Skipping just one TV show a week could make a world of difference in a child’s life; so could running to raise funds for Project Hope.

Project Hope is a program that matches youth ages 13-21 who are in foster care or other programs through Children and Youth Services with a positive, caring adult who will mentor them, Adams County Children and Youth Services Mentoring Specialist Tessa Adams.

A Mentor MOVEment 5K is planned to promote and support Project Hope.

The 5K, sponsored by Healthy Adams County with proceeds going to the program, is not just about money, but instead raising awareness for Project Hope, Adams said.

The 5K will be a “great family experience,” said Adams. Participants of all ages can walk, run and even bring their furry friends.

“If we can get one person to say, ‘I want to become a mentor’ and match them with a kid it will be a complete success,” Adams said.

The 5K will be held Saturday, July 20 at 8 a.m. at the Gettysburg Rec Park. Runners can register online at

Giving up a short amount of personal time, such as the length of a television show, once a week to act as a mentor to a young person could bring about terrific change, said Adams.

Mentors can coach the youth in daily living activities, be a listening ear, introduce them to new opportunities, empower them to make responsible decisions and spend time pursuing activities of shared interest, according to Adams.

Every child is referred to Adams, who said she spends time with the young person, getting to know them. After learning about the child’s interests, she begins her search for a mentor who will be the best match for the child.

“I intentionally recruit each mentor,” Adams said.

If a youth is interested in pursuing a career in criminal justice, Adams said she will find a member of the community who is willing to become a volunteer with the program.

After the volunteer is found, he or she goes through background checks and is trained before meeting the mentee.

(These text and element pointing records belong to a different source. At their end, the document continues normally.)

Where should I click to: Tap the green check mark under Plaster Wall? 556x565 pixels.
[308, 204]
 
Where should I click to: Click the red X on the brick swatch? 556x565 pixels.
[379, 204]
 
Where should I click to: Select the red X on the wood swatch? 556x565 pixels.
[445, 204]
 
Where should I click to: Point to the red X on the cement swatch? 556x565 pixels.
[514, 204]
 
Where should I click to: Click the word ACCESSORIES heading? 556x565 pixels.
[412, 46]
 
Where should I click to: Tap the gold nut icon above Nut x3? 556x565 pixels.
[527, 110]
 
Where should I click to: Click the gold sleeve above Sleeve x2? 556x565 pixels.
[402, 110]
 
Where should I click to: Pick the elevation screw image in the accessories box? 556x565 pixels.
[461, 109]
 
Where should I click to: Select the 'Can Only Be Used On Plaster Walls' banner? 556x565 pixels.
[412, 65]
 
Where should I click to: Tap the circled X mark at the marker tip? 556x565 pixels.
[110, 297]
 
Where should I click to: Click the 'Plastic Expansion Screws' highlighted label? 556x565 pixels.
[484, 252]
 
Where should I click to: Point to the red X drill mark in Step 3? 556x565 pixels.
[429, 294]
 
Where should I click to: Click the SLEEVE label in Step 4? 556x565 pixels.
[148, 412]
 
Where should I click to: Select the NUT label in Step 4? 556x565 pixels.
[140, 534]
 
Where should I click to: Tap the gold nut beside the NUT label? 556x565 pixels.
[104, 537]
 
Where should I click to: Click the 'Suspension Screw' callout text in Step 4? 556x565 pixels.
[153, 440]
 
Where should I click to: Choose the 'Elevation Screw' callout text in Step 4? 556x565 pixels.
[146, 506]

“Mentors give kids consistency, something that they may not be getting elsewhere,” Adams said. “They are investing in local kids and changing their lives.”

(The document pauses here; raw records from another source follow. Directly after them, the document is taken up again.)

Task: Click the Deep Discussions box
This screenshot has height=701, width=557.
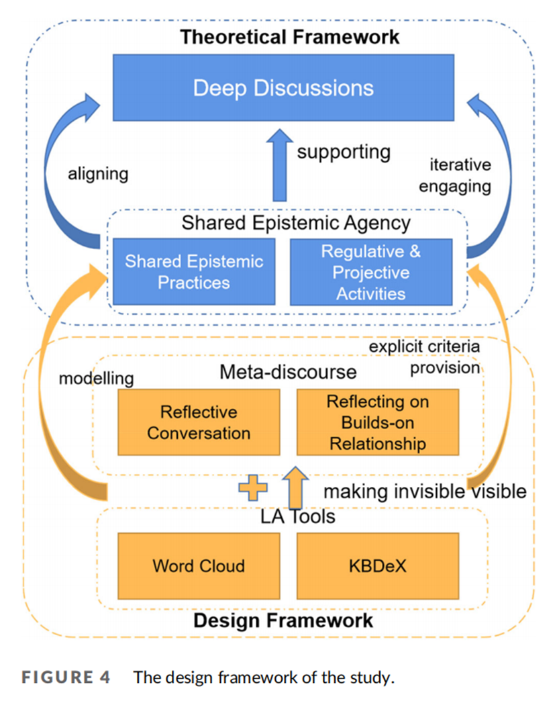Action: pos(283,88)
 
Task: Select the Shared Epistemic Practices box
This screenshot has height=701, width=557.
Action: pos(194,271)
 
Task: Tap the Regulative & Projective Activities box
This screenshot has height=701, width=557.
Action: pos(370,271)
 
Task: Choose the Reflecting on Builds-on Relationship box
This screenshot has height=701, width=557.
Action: pos(377,422)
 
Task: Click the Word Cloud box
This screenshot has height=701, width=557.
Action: pos(198,565)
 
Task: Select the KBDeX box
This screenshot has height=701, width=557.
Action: pos(378,565)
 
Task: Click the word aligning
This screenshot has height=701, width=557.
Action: pos(98,174)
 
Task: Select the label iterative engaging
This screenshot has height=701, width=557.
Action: pos(455,175)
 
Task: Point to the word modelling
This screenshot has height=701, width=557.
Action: pos(96,379)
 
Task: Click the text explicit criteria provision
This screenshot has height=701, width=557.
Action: pos(425,357)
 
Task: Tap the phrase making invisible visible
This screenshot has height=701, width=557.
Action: pos(425,491)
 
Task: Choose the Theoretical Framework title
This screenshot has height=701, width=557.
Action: pos(289,37)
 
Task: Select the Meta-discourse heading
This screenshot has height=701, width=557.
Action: pos(288,371)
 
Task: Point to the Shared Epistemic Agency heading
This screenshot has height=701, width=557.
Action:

A mentor must commit to the program for at least a year. Mentors are required to spend five hours a month with their mentee, which includes a monthly group activity hosted by Project Hope.

“Most mentor-mentee relationships meet weekly based on the schedules of the individuals,” Adams said. “The time commitment is one less Netflix episode per week, and in that time, you can make an investment in a child’s life which will benefit the community.”

In the beginning of 2018, the program only had four mentors, but grew to 10 by the end of the year.

Now halfway through 2019, the program has 19 mentors, some of which were recruited by their peers.